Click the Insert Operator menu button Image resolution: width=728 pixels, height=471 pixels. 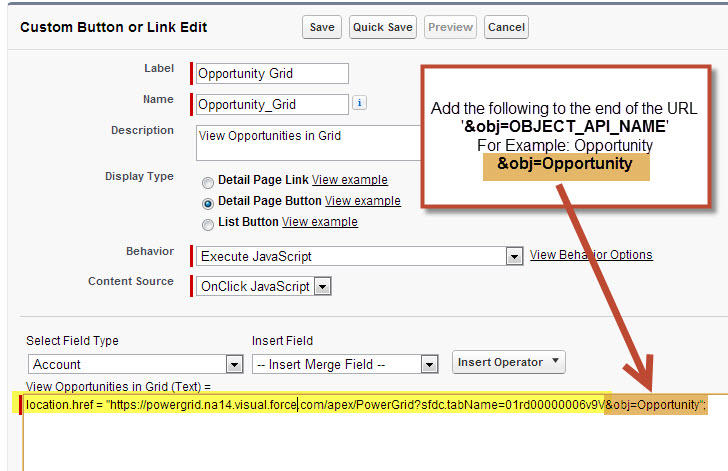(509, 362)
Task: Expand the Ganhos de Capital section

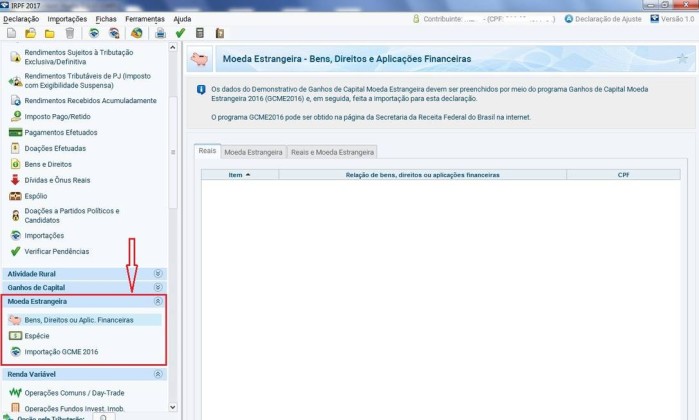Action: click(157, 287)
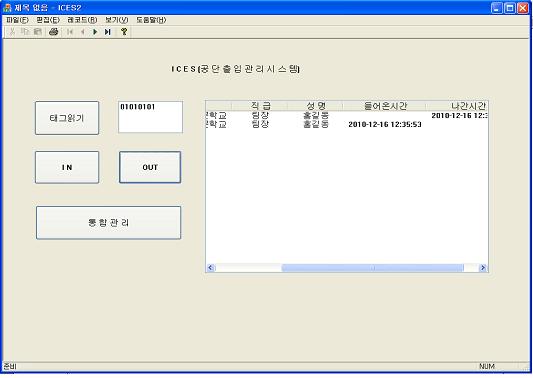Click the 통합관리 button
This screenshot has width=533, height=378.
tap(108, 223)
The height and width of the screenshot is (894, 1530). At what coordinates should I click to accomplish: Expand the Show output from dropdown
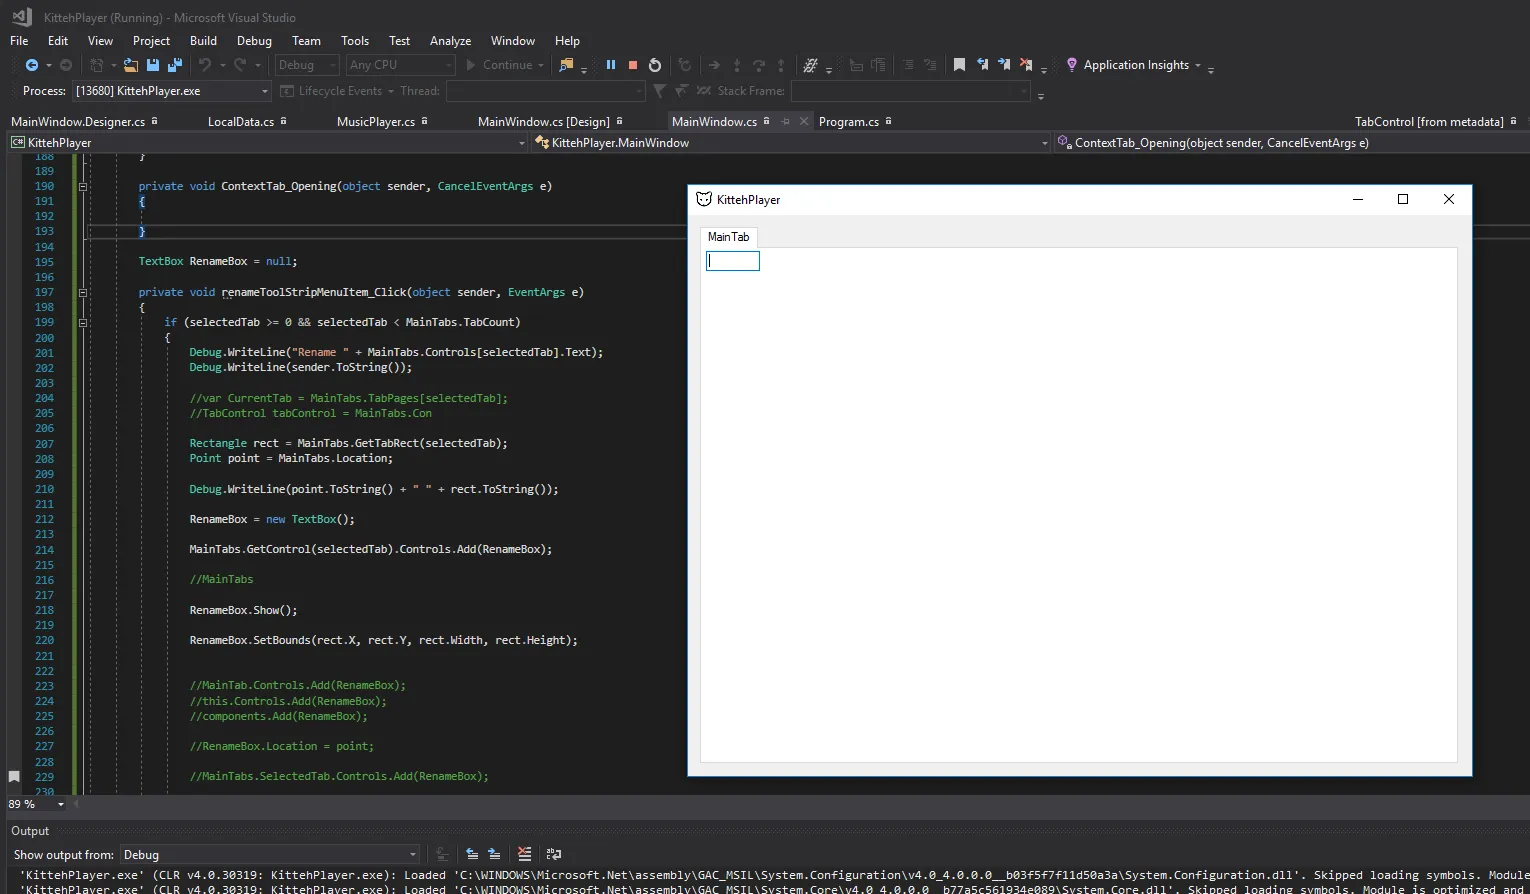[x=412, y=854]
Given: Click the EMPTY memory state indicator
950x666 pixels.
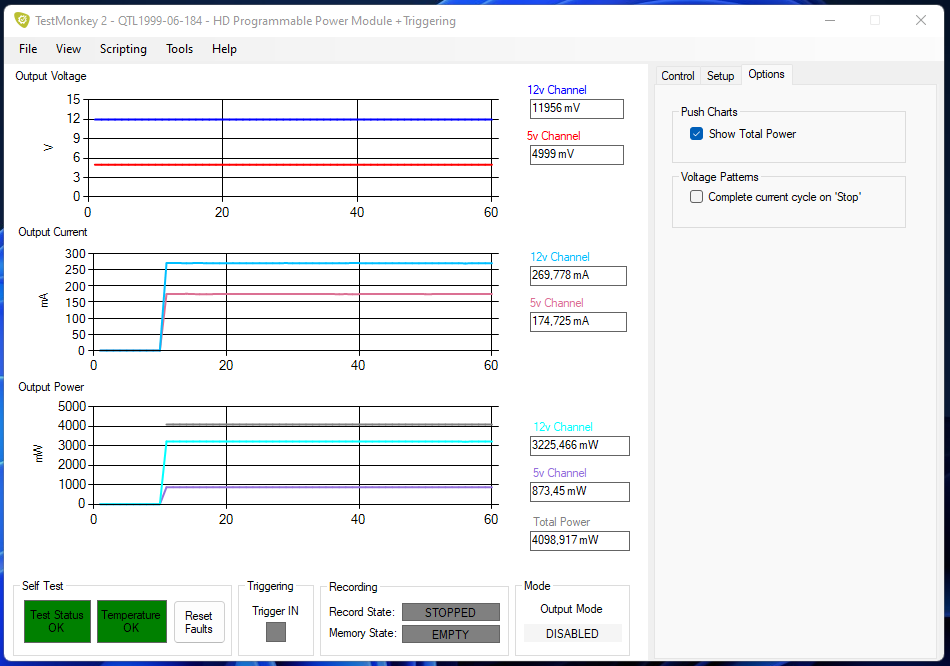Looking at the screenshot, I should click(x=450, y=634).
* * *
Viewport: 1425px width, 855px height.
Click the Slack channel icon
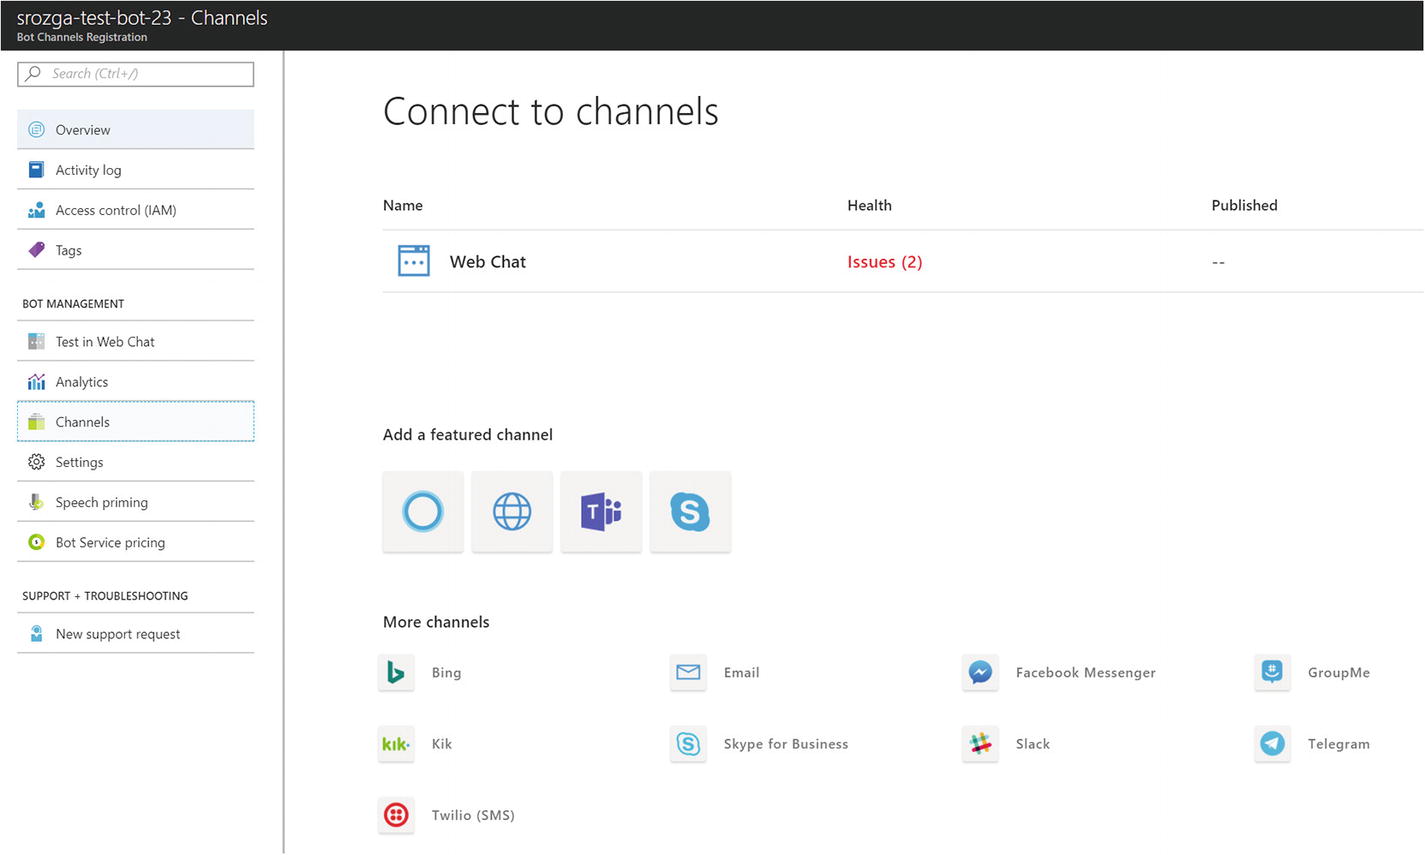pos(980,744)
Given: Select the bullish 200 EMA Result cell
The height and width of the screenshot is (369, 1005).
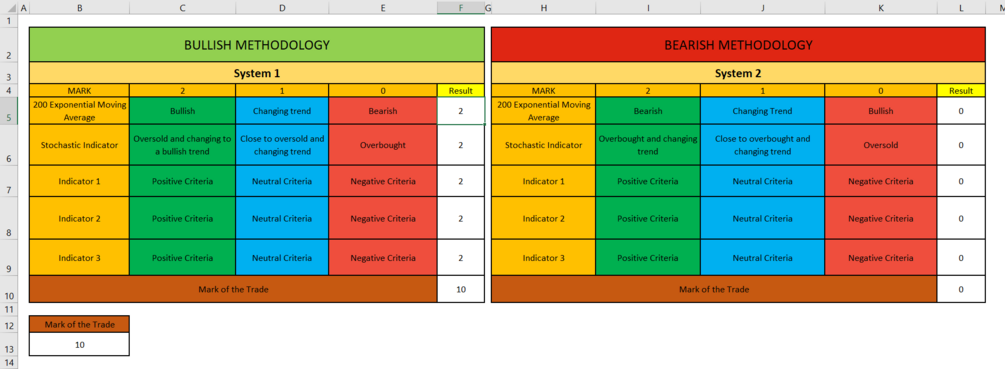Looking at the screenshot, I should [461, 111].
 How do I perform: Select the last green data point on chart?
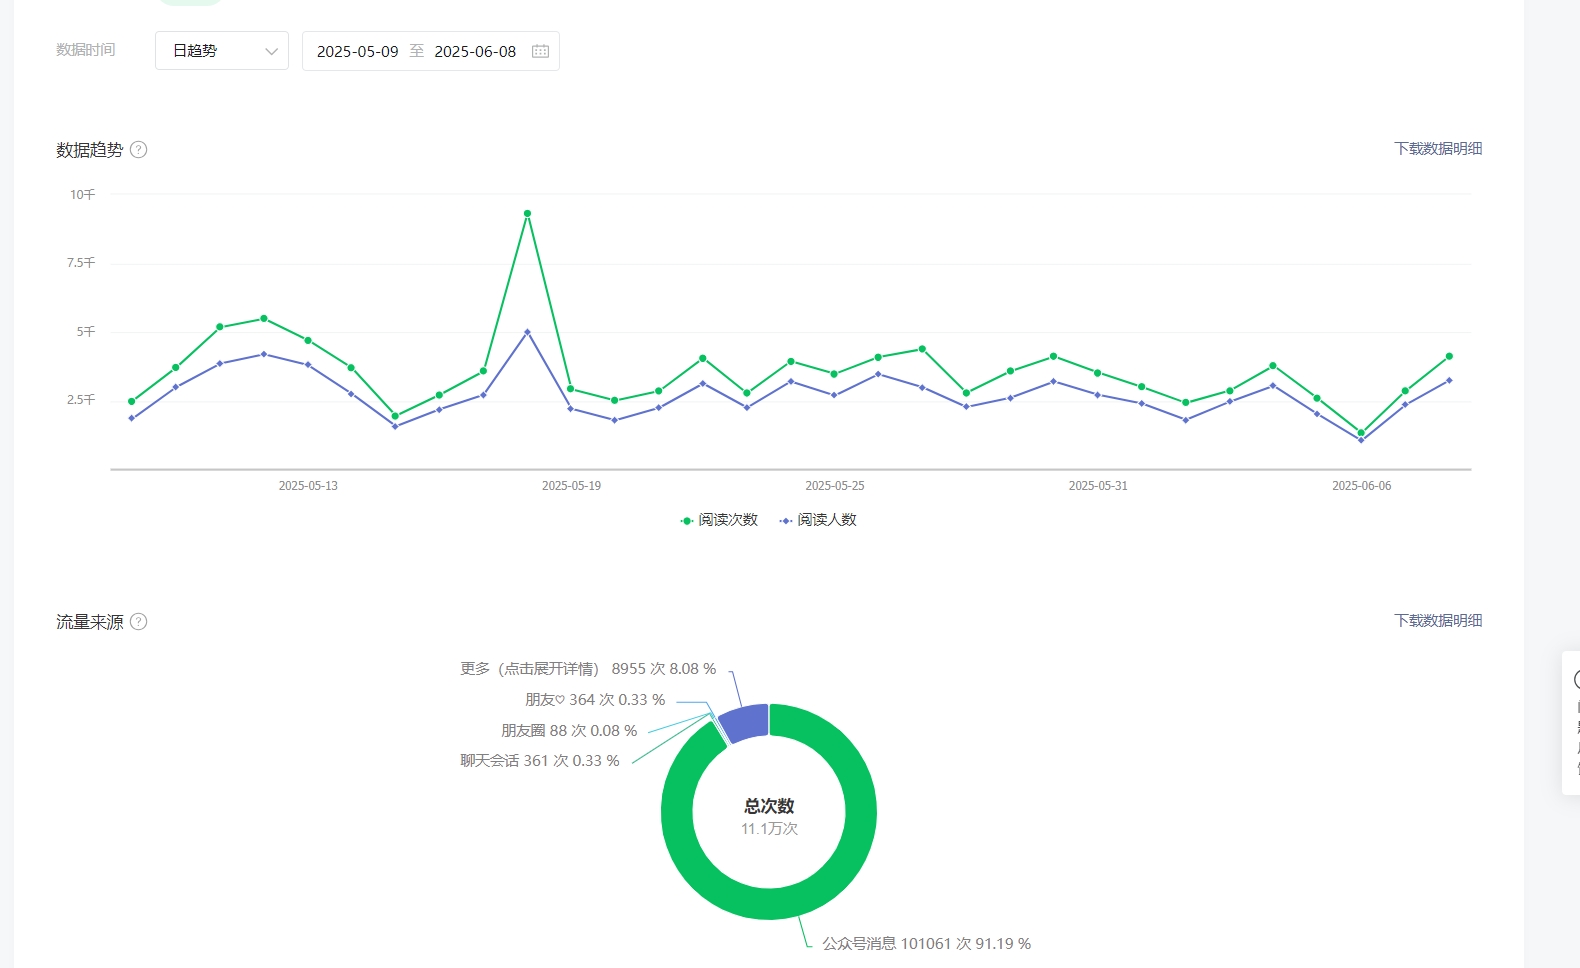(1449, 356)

Aim of the task: What belongs in the answer is each line from the listing above that contains "Given".

Output of the exercise:
Given: Click the EMPTY memory state indicator
Given: Select the bullish 200 EMA Result cell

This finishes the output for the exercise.